Вместе с врачом вышли из палаты и ребята. Клава пообещала проведать и завтра, но уже после работы. Коля попрощался на несколько дней – посылали в командировку. Максимову больше не спалось, новая реальность снова взбудоражила очумевшее сознание. И что, теперь так и придется ему в этом времени в чужом теле жить? С чужой уже начатой судьбой? А собственная жена? А сын с дочкой? Внук? Их больше никогда не увидеть? Да и вообще… Сталинское время. Тюрьмы и лагеря, гэбня кровавая, жестокий бред культа личности. Кругом стукачи-доносчики. И война. Самая кровавая в истории человечества (кому, как не ему, учителю истории это знать). Непривычный отсталый быт. Совершенно чужая незнакомая женщина (пусть даже молодая и симпатичная) в качестве жены с возможно неприятными ему манерами (чего стоят только ее слюнявящие поцелуи) и черт его знает, каким характером. С ней что, спать придется? Ему, никогда не изменявшему своей Ленке? Бред какой-то. Полный абзац!
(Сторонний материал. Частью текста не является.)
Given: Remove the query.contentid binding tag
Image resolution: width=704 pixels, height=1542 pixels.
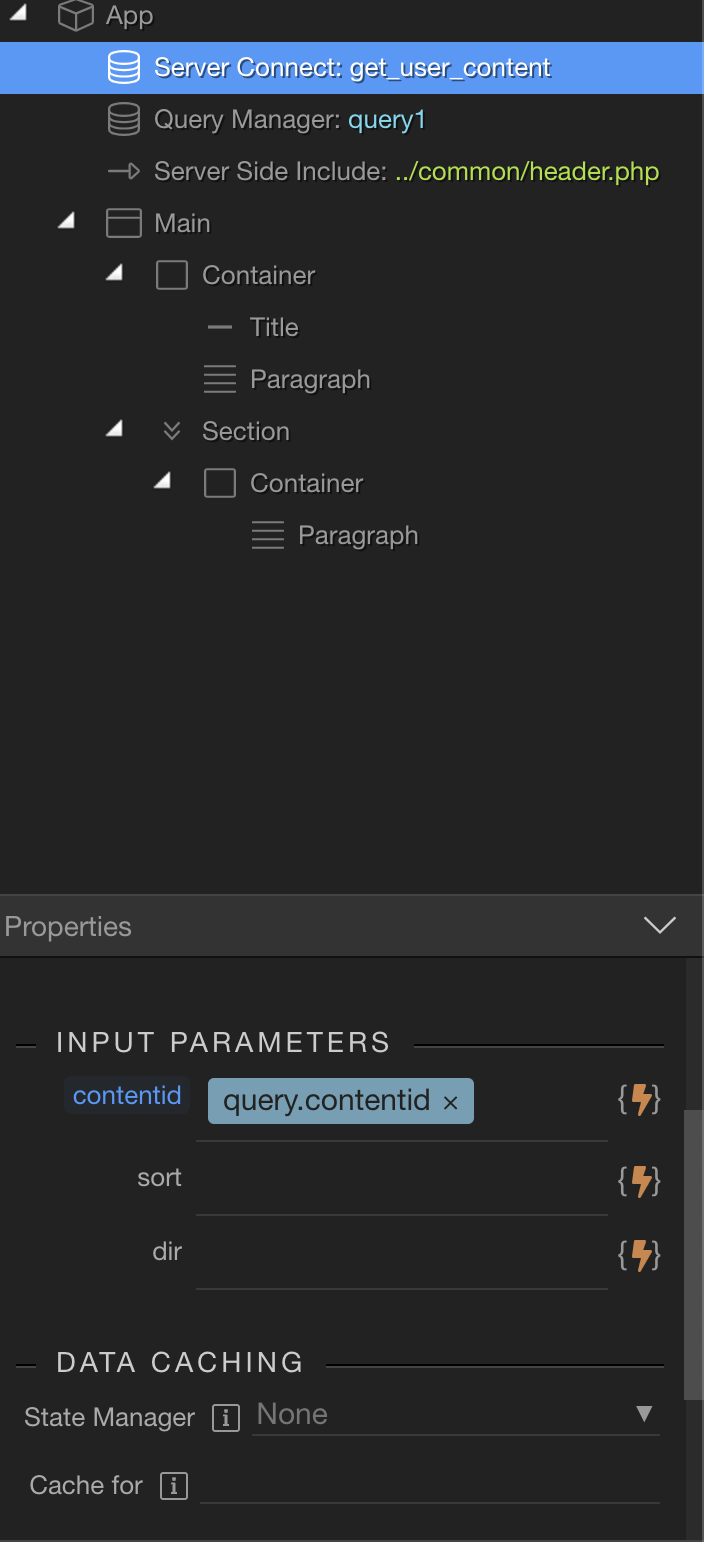Looking at the screenshot, I should (x=450, y=1103).
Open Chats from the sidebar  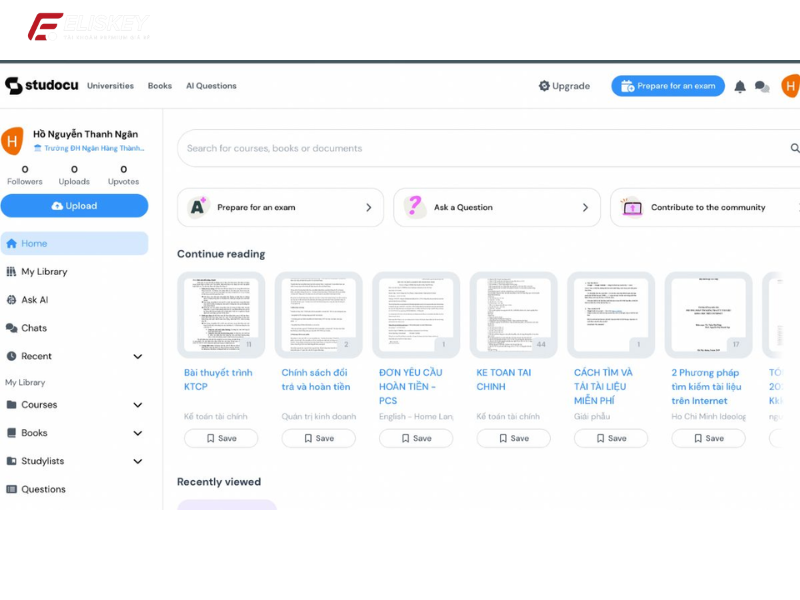[34, 328]
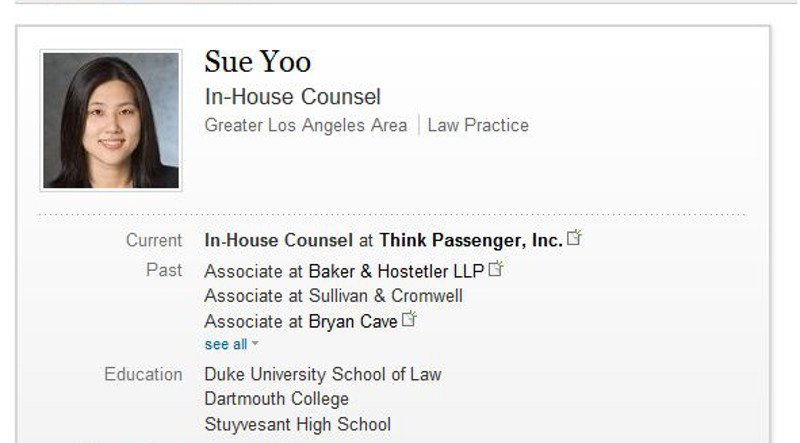
Task: Click the Greater Los Angeles Area location
Action: tap(305, 125)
Так. «Спокойствие, только спокойствие», – как любил говаривать мультяшный Карлсон. И чего нервничать? Разве есть варианты? Ась? Может, пойти в туалет и повеситься на пояске от халата? Вдруг, опять в свой век и в свое прежнее тело вернется? А если нет? Не хочется вешаться? Тогда, хочешь не хочешь, а придется, как-то вживаться в эту эпоху. Пока продолжим симулировать амнезию, если психиатры не расколют. И искать свое место в этой жизни, желательно, приличное. Шофер полуторки двадцати одного года, женат, сирота, бывший беспризорник… А смогу ли я водить этот драндулет допотопный? Там и передач меньше, чем в жигулях, и переключаются они, вроде, с какой-то перегазовкой при выжимании сцепления. Кое-как, возможно, поехать и смогу, но автоматизма в движениях на первых порах не будет явно. А если что-нибудь забарахлит или сломается в дороге – починю? Вряд ли. Да и правила дорожного движения могут быть немного другие, попроще… Если решат мне сделать даже не переэкзаменовку, а просто поспрашивать – провалю, как пить дать. Так что, придется из водителей переквалифицироваться? В управдома, по примеру Остапа Ибрагимовича? И это вряд ли. Ладно. Еще пару дней покоя в больнице мне обещали – подумаем. И от новоявленной молодой жены отказываться никак нельзя. Никто этого не поймет, будут лишние разговоры и подозрения. Придется ее целовать и исполнять супружеский долг? А что этому мешает? Чтобы она ему не понравилась, как женщина – этого сказать нельзя – он даже возбудился от ее близости. Элементарное чувство порядочности? Стыд перед самим собой и перед исчезнувшей в еще не наступившем XXI-ом веке еще не родившейся женой? Можно, конечно, какое-то время ссылаться на состояние здоровья и в постели манкировать своими обязанностями. Это можно. И совесть тогда будет чиста. А там, как говорили в каком-то фильме про Одессу: «будем посмотреть».